开放日那天,几个记者和四个摄影师来到棒球场。我是临时团队头头儿。他们眼里都有“发现猎物”的目光。我们能得逞吗?我们找得到每一局的材料吗?我们知道去找什么吗?结果我们的好材料多出所需。

回到新闻室后的合作很漂亮:一个体育记者和一个“硬新闻”记者一同坐在电脑前,这种事很少发生。一个艺术版作者和一个年轻实习生一起干活。故事从A1版开始,开头是第一次投掷,配一张错位的照片:一名观众的脚挤在场地边,小小的投手在远处。这张照片既抓到了球,也抓到了球迷在开放日的心情。

我们只用了几小时就写出了两版的故事。故事远非完美,但的确是个故事——文字和图像的实验性故事。我们搞了个小组饰针,标志着我们在新闻室的信誉。也许某些同事不希望我们成功,但这个故事刊出后,他们肯定会想,“我不确定这小组是干什么的,但至少他们不只是谈论写作。”

《邮报》和其他报纸的同仁都给了我们正面反应。“读完才明白,”一封信这么说,“只是买张票坐在位子上,错过了多少棒球场的气氛。”读者的反馈也证明,我们写出了报上不常见的动人场面和画面。读者有点吃惊,多数很高兴。一位自称“长期订阅者”的读者写信给拍摄首张照片的摄影师史蒂夫·梅隆,抱怨道,“主场开放日来了36984观众,不知道为什么,你拍了……一个怪胎的又大又肥又丑又臭的脚!”

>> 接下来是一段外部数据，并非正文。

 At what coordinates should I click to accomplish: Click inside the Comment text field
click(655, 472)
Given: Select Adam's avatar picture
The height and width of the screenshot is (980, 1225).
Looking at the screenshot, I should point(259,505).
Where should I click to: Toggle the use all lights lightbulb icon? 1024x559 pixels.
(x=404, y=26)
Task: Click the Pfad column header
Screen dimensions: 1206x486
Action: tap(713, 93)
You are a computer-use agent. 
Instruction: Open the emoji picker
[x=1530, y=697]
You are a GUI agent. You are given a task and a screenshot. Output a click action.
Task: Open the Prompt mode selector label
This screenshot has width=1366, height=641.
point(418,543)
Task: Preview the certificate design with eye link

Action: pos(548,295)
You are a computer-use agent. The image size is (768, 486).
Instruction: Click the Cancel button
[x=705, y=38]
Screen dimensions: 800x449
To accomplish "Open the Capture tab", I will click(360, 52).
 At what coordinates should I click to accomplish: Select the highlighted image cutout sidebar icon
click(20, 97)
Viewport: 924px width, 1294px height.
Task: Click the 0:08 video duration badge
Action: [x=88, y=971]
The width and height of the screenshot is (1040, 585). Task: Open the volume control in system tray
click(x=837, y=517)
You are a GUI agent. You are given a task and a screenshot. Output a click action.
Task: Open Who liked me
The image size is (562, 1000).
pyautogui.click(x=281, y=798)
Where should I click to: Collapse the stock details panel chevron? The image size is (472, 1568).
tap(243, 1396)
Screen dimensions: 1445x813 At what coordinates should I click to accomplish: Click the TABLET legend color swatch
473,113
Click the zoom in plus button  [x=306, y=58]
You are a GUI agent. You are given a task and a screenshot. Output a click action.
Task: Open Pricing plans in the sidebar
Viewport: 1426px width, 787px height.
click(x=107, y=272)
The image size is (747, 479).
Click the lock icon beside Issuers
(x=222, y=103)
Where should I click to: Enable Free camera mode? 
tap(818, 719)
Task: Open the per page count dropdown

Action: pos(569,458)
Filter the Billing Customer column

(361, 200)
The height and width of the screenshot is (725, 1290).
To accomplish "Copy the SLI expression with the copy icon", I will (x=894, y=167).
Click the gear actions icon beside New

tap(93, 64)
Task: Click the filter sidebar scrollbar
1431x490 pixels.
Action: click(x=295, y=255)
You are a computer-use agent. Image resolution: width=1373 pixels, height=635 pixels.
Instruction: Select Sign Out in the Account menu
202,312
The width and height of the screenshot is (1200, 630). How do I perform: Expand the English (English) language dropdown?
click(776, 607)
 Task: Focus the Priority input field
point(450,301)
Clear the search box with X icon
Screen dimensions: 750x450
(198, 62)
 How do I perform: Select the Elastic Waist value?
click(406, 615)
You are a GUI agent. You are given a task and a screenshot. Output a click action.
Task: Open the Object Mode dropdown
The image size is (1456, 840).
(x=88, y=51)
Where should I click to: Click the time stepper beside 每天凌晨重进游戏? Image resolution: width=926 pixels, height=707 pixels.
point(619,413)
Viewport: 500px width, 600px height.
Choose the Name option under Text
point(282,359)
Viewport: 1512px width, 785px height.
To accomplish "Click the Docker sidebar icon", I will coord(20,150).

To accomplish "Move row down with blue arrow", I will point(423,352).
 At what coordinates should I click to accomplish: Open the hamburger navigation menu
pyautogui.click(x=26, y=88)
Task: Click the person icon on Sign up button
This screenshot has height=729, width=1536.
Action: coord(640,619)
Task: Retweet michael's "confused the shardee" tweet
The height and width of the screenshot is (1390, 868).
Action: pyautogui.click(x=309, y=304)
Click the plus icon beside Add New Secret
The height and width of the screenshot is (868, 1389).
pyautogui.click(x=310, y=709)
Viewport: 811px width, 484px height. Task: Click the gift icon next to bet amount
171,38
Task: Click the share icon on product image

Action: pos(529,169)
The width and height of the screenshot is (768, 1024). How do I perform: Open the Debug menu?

随后那次小组会议,我们解析了这个故事。然后小组又写了几个故事。劳动节——我们知道报社喜欢在这天出个专题——我们想了某些相当疯狂的主意,然后敲定写一个人物小传系列,还有他们生意用的工具。获得几个编辑的同意后,我们写了一个出名的烧烤师傅,他的烧烤铲已经用了10年;还有一个女人,本地地板装修行会的首位非洲裔美国人成员。有人送她一台塑料瓷砖切割机,期望她成功,她做到了。故事发在第一版上。这不是个完美的叙事,但具备重要的元素:实地采访,优质写作,摄影师和作者的密切合作,真正的人的元素,以及深化的含义。

维续这样的小组并不容易。你最想招募的人——最有才能的记者——是新闻室里最忙的。《邮报》走了几个年轻记者,小组失去了能量。即便没有联合任务,叙事小组也可以是个强大的资源。我们共同阅读和讨论文章和书籍。记者和摄影师介绍他们的工作,我们研究怎么能改进它们。某种意义上,我们的小组提供了记者向往的记者—编辑关系。同时,在编辑会上不说的事情,我们也自由地谈论。我们分享不成熟的想法,因为在这里不会有人笑你,也不会有人要你马上把故事写出来。